What you have to do:
Please answer these from the conference report below:
(a) In the work on adjustable robust optimization, which uncertainty is named?
(b) What techniques did the team from Queen's University and the National Research Council use to quantify biofilm growth?
(c) Which partners are named for next year's challenge?

Operation for design and design for operation

Regarding the optimal management of WDS, along with the design of the infrastructures, the operations and the control of the active elements (e.g., pumps and valves) play a significant role. In the specific session about operations, the research team from Technion (Haifa, Israel) has proved once again to be at the forefront of this field by testing a fascinating methodology for the robust optimization of the control decision variables. Adjustable robust optimization allows future control actions linked to the observed data through the optimization of a policy, and it provides more robust solutions when the realization of the uncertainty (water demand, in this case) differs from the expected value. The main takeaway from the session and for our project Water Futures is the renewed importance of the Linear Programming framework for optimizing the controllable elements, methodology used in the described work, and several others, such as the inspiring talk of Professor Ulanicki. Designing robust and flexible WDS from the point of view of operations is of the utmost importance for the next generation of urban water systems.

Water quality and biofilm challenges

For research on the intricate world of biofilm in water distribution networks, staying at the forefront of scientific advancements is paramount.

First, a team of experts from Queen’s University and the National Research Council in Canada unveiled a novel. They addressed the significant challenges of biofilm studies, emphasizing the microscopic nature of these formations and the complexity of factors influencing their growth. Their innovative approach involved using granular activated charcoal filters to accumulate microorganisms from local drinking water, followed by controlled pipe systems for biofilm cultivation. Quantifying biofilm growth with Adenosine-triphosphate (ATP) techniques, they showcased a versatile framework for researchers aiming to unravel the mysteries of drinking water biofilms. This approach resonated with both past KWR experience with ATP, as well as current Water Futures research in validating a new biofilm measurement technique.

Second, researchers from Technion Israel Institute of Technology and Eberhard Karl University of Tübingen introduced a systems biology approach to dissect the cause-and-effect dynamics of water quality fluctuations in distribution systems. They highlighted the limitations of traditional modeling and the need for a more sophisticated understanding of complex molecular interactions within distribution pipes. By adapting concepts from computational systems biology, they proposed a novel modeling approach that could revolutionize the study of water quality dynamics.

In pursuing biofilm research within water distribution networks, these presentations offer a treasure trove of insights and methodologies. From innovative experimental frameworks to cutting-edge modeling techniques and advanced water quality indices, these resources empower researchers to tackle the complexities of biofilm measurement and modeling with higher confidence and precision. By embracing the knowledge shared in these sessions, research in the Water Futures project is better positioned to contribute to the ever-evolving field of water quality management in distribution systems.


Attending a conference is always an inspiring experience. We found this to be true, especially at the 19th International CCWI Conference, and for this reason, we are already planning to participate in next year’s edition. All the talks attended provided us with incredible insights and countless sources of inspiration. Lydia’s award is an additional motivation for the whole team involved in the project to keep pushing the boundary of research, reminding us that there is always space for innovation and exciting results to discover. Next year’s edition will feature a new challenge: the Battle of the Network Forecast Demand. We aim to address it as a Water-Futures team collaborating with our partners, Bielefeld University, the University of Cyprus, and Athens Univ. of Economics and Business.

Listed entries:
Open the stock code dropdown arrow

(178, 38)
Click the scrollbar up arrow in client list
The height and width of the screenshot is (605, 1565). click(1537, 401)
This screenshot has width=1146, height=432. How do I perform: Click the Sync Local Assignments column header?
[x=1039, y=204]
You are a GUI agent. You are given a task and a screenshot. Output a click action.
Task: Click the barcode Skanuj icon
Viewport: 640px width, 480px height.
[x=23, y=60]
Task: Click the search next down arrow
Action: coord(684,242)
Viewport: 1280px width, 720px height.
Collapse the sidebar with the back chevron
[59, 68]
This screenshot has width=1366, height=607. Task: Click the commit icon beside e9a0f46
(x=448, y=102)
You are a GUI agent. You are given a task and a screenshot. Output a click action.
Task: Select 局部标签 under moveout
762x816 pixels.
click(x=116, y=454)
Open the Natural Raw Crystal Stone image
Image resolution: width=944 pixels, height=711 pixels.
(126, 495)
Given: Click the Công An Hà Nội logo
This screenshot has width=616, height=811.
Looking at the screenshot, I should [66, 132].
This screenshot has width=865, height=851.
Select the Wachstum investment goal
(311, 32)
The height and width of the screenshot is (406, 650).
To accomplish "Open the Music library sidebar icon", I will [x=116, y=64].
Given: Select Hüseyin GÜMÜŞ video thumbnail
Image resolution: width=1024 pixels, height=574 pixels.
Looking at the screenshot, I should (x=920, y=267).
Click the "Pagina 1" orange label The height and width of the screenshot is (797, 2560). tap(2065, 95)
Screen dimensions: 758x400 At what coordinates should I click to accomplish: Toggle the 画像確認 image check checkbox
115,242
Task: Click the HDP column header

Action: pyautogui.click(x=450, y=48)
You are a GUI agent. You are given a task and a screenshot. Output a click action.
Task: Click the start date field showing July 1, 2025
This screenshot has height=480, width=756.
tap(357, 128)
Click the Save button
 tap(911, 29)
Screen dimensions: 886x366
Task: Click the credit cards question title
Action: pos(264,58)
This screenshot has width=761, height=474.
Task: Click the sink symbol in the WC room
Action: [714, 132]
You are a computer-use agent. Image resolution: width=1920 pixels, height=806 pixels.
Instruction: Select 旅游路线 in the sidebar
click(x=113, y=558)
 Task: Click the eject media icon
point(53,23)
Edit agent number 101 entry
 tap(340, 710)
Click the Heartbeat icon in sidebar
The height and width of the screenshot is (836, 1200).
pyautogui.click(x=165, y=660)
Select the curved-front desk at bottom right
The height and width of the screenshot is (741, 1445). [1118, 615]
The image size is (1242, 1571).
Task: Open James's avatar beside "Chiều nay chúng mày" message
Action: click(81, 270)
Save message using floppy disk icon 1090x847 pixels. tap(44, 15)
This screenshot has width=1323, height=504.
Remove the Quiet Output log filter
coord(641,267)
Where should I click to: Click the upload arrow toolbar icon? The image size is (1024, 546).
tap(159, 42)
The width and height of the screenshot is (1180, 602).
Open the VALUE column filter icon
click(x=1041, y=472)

Worked solution:
(a) Water demand.
(b) Adenosine-triphosphate (ATP) techniques.
(c) Bielefeld University, the University of Cyprus, and Athens Univ. of Economics and Business.